Aren't entries ignored in /etc/hosts?

gbear605 said 7 months ago:

Not on my computer, at least?

peterxpark said 7 months ago:

Big fan of adding friction to my electronic devices. I have a bunch of Firefox extensions to grey scale, automatically block images and videos, and add a 30 second delay timer for districting websites.

I use the poorly named extension Monastery for the delay timer.


smnplk said 8 months ago:

When I want to get stuff done, I just "block" sites in my hosts file, by pointing them to localhost. I even wrote a small bash utility [1] for that, so it's easy to undo changes in /etc/hosts

https://github.com/smnplk/hosta [1]

Nightshaxx said 8 months ago:

This is a great idea. I read the post on HN about the theory behind this and it's so good.

dreeves said 7 months ago:

Brilliant! As far as I know, this idea was first proposed by Randall Munroe in the hovertext of https://xkcd.com/862/ (2011-02-18):

"After years of trying various methods, I broke this habit by pitting my impatience against my laziness.
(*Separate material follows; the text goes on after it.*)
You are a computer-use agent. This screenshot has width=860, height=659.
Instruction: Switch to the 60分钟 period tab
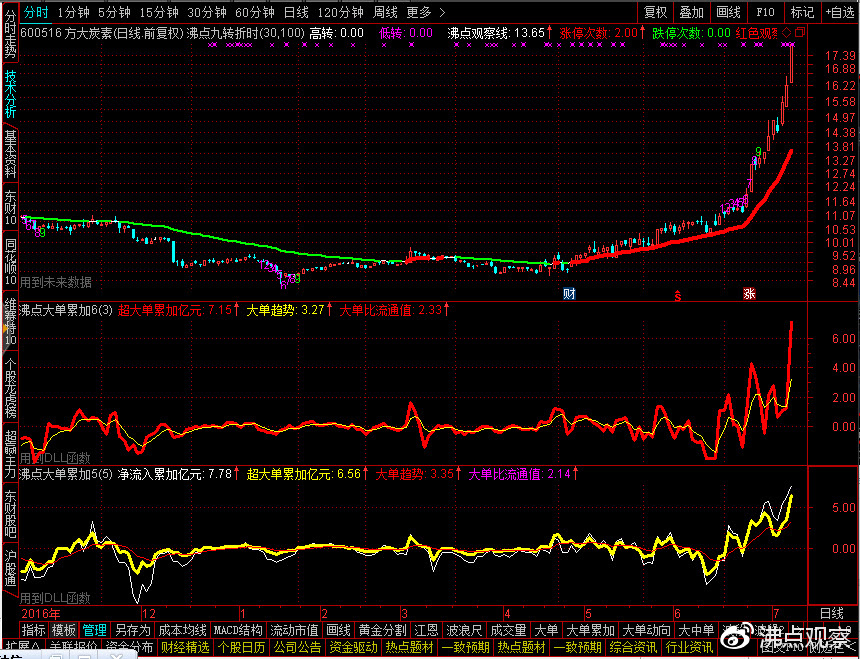click(255, 12)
I decoupled the action and the neurological reward by setting up a simple 30-second delay I had to wait through, in which I couldn't do anything else, before any new page or chat client would load (and only allowed one to run at once). The urge to check all those sites magically vanished -- and my 'productive' computer use was unaffected."

stevage said 7 months ago:

Would it be possible to make an extension that simply makes everything on a given domain load slowly? I would find that more effective, because I wouldn't be constantly reminded of the arbitrariness of the delay.

psychometry said 8 months ago:

https://selfcontrolapp.com/ on Mac just blocks sites outright. Supports black- and white-listing.

rk06 said 7 months ago:

Installed it. So far so good. Forcing to wait for even 7 secs is enough for me to start doing some work

kwhitefoot said 8 months ago:

It works. Not sure if I'll keep it though. It might be better to just exert a bit more self control.

isodude said 8 months ago:

Added, shared. Love from first sight.

mcstafford said 8 months ago:

Should have called it self-punishment, or something.